James Douglas, third earl of Angus (c.1415–1446), was the eldest son of William Douglas (2nd Earl of Angus) Douglas (c.1398–1437), and his wife, Margaret (fl. 1410–1484), daughter of Sir William Hay of Yester. Earl William had performed distinguished service to the crown in the reign of James I and would probably have been a significant figure in the minority administration of James II had he not died in late 1437. James seems to have lacked the experience to assume his father's mantle, although he did hold the wardenship of the east march against England, a well-nigh hereditary office. He is little heard of during the political intrigues of the minority, when such men as William Crichton, the chancellor, the Livingstons, and the earls of Douglas were jockeying for power. Angus's most public role was to mediate in the early 1440s in the dispute involving David Hume of Wedderburn, his nephew Alexander Hume of that ilk, and Coldingham Priory, a cell of Durham Priory, principally over the office of bailie on Coldingham's extensive lands.

Nevertheless, Angus was singled out for an important distinction, namely marriage to Princess Joanna, third daughter of James I. A contract was drawn up in October 1440, when the intended bride would have been about twelve years old, but it is thought that the marriage did not take place, and in 1445 the princess was sent to France.
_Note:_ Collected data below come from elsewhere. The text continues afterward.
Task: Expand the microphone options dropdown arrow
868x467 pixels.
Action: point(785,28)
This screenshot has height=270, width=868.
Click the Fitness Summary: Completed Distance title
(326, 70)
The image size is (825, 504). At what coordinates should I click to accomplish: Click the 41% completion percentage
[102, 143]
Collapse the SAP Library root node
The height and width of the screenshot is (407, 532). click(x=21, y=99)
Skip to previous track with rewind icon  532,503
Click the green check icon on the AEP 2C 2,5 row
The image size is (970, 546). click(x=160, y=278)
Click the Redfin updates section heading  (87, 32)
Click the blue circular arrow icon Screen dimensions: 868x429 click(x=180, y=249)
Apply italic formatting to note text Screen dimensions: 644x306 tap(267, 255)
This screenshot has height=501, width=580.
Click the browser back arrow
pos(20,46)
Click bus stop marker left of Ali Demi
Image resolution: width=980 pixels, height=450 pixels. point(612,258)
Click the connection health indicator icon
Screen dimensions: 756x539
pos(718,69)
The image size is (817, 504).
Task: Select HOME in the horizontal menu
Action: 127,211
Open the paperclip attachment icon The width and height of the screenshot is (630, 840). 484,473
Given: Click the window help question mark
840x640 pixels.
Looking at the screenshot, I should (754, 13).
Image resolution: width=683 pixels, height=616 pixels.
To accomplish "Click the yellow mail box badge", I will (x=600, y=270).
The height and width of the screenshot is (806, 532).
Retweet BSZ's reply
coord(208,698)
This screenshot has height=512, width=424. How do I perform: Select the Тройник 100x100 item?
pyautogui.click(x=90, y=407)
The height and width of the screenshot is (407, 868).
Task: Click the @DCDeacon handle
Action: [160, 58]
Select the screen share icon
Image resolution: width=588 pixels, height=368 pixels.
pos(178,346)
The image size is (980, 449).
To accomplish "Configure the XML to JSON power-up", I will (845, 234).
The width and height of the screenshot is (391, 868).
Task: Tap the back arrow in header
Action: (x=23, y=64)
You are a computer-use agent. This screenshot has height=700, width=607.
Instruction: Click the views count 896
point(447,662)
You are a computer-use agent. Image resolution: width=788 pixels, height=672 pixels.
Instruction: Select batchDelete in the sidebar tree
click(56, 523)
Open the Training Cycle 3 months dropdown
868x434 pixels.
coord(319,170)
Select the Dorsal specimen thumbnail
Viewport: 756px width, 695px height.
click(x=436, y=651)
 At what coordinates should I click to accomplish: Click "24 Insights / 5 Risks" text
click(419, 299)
The earl was by then in serious trouble. The king's exchequer rolls show that the annual pensions he lifted from the burghs of Haddington and North Berwick were being seized from, rather than willingly released by, the burghs. Angus appears to have allied himself with the group surrounding the queen mother, Joan Beaufort (probably explaining in part the proposed marriage alliance), but this group was increasingly removed from authority. The earl was charged with treason in parliament in June 1445, although the cause is unknown, and was consequently forfeited. It seems that the forfeiture was lifted before his death, which had occurred by September 1446.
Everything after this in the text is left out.